*** Block opens ***

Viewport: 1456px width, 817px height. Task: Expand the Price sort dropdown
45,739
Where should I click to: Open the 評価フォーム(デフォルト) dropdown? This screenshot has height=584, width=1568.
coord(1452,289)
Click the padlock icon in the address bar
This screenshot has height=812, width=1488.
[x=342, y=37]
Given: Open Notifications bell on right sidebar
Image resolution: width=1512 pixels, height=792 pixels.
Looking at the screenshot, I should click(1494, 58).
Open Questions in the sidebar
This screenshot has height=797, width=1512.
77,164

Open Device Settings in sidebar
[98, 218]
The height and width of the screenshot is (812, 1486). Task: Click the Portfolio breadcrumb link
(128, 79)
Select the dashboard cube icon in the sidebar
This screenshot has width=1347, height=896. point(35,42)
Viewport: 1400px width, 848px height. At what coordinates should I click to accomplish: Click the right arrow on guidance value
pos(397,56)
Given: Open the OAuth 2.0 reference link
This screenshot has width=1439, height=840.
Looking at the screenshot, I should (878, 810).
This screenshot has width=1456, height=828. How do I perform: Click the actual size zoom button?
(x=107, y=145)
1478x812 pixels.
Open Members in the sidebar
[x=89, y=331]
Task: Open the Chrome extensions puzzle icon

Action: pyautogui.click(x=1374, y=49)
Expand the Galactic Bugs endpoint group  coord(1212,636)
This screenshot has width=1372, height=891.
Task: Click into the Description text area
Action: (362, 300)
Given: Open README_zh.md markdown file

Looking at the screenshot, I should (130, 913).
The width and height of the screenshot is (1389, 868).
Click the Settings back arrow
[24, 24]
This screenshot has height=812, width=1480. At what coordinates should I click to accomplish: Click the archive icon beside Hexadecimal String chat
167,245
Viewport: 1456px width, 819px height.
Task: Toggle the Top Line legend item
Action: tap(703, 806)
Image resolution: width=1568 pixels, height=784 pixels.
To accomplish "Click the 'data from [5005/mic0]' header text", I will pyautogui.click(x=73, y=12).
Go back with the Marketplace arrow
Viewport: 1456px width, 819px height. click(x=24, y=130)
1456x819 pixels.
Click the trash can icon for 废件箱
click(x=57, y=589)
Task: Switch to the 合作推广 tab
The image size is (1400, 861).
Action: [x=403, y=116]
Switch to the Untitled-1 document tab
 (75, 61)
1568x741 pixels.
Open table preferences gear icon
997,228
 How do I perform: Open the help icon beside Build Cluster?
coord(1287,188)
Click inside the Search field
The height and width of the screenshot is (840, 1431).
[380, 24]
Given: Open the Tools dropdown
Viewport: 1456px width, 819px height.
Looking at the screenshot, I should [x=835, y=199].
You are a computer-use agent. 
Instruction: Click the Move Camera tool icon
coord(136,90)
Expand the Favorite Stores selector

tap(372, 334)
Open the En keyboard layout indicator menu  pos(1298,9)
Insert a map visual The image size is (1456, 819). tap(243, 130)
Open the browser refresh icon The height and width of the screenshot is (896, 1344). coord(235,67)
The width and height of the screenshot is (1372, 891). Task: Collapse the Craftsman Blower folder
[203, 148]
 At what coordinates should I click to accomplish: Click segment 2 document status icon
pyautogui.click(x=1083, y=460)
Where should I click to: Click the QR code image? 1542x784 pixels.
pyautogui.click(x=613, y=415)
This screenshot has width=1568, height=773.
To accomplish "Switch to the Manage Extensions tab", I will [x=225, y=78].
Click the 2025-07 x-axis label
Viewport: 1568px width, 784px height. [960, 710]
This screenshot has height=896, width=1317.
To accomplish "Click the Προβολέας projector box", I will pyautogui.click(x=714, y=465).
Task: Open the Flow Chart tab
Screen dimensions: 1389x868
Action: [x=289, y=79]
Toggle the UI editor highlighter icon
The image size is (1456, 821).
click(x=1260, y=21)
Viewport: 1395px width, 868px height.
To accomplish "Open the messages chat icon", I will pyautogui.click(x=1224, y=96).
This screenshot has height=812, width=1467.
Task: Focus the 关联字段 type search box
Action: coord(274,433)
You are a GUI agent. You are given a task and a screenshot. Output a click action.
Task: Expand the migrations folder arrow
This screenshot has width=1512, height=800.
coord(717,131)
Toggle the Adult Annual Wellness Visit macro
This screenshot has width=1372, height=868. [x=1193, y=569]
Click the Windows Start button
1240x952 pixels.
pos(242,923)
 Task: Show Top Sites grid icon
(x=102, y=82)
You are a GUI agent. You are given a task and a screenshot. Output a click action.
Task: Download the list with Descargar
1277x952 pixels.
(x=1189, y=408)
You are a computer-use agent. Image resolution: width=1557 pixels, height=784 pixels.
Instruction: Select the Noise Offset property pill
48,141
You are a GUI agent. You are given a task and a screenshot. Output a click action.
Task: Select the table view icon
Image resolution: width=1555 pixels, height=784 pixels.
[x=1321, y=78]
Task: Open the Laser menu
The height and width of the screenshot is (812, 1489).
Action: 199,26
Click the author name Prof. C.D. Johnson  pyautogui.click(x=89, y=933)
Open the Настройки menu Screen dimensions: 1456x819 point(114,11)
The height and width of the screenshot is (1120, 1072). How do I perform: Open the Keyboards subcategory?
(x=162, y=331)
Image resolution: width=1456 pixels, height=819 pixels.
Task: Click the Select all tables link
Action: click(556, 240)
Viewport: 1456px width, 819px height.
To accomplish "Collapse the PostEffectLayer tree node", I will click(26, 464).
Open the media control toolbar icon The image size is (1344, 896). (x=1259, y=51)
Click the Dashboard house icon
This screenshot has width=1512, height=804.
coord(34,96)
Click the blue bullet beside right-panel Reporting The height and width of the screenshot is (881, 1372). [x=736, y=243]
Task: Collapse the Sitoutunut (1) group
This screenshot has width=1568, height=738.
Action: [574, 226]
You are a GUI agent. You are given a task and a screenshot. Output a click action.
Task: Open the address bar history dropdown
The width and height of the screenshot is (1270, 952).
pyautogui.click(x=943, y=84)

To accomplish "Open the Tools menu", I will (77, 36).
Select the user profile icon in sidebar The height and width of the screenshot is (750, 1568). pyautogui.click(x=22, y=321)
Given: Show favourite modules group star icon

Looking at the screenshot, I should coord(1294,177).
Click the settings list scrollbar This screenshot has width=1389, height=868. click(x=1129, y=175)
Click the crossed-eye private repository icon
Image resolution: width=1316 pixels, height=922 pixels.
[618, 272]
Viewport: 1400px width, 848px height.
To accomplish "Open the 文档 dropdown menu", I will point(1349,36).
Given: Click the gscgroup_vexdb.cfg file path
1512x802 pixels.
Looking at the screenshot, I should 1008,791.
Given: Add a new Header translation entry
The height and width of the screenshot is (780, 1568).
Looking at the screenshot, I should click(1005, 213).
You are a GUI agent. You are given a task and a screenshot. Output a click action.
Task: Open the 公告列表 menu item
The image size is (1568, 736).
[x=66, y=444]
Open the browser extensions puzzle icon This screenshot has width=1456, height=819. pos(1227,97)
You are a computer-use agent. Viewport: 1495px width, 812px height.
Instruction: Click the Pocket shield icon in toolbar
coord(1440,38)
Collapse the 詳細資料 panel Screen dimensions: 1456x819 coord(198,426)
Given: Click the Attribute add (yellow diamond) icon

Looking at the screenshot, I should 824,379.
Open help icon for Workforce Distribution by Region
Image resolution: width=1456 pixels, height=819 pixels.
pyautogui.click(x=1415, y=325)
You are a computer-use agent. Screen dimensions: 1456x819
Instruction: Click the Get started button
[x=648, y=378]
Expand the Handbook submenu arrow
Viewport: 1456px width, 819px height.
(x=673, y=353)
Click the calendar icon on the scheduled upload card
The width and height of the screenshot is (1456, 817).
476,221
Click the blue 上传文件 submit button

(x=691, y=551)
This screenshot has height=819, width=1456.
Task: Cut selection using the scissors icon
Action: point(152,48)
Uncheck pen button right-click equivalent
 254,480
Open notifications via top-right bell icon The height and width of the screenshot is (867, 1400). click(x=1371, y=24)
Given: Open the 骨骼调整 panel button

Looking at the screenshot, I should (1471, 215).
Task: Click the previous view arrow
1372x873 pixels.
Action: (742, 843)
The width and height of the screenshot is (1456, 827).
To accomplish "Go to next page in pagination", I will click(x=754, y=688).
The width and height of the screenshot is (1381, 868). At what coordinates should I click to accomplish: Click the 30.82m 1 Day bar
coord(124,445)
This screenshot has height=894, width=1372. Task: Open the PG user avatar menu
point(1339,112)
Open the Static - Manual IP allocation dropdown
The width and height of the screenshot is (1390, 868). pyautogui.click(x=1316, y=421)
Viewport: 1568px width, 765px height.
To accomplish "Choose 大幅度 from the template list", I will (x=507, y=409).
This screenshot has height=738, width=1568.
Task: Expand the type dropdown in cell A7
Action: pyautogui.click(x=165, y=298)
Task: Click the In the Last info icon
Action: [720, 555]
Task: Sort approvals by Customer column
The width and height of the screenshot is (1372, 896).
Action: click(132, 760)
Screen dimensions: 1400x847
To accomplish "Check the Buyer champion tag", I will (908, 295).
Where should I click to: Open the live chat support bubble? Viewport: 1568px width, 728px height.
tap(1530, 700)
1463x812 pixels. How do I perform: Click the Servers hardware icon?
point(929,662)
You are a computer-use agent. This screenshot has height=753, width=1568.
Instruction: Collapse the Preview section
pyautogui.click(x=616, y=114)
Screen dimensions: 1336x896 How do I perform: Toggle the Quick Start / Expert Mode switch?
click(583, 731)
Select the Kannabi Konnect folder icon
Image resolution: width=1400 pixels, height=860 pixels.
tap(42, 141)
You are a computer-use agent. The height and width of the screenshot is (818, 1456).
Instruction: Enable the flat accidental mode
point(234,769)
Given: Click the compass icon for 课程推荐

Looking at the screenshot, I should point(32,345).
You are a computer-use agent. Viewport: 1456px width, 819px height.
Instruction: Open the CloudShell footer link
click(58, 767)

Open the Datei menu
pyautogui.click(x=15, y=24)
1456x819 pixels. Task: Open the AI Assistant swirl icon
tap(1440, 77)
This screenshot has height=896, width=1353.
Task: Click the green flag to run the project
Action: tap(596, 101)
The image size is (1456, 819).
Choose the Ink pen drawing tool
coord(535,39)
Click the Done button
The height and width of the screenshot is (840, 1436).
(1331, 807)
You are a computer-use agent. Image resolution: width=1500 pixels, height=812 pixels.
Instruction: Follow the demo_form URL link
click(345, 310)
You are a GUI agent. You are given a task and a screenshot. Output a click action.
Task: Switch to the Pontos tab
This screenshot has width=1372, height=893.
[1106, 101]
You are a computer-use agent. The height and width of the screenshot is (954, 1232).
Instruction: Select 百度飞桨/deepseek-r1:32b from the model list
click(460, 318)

*** Block closes ***

* [What is needed]: Copy out each line of the data in which the word "browser" appears.

* [Written solution]:
Open the browser refresh icon The height and width of the screenshot is (896, 1344). coord(235,67)
Open the browser extensions puzzle icon This screenshot has width=1456, height=819. pos(1227,97)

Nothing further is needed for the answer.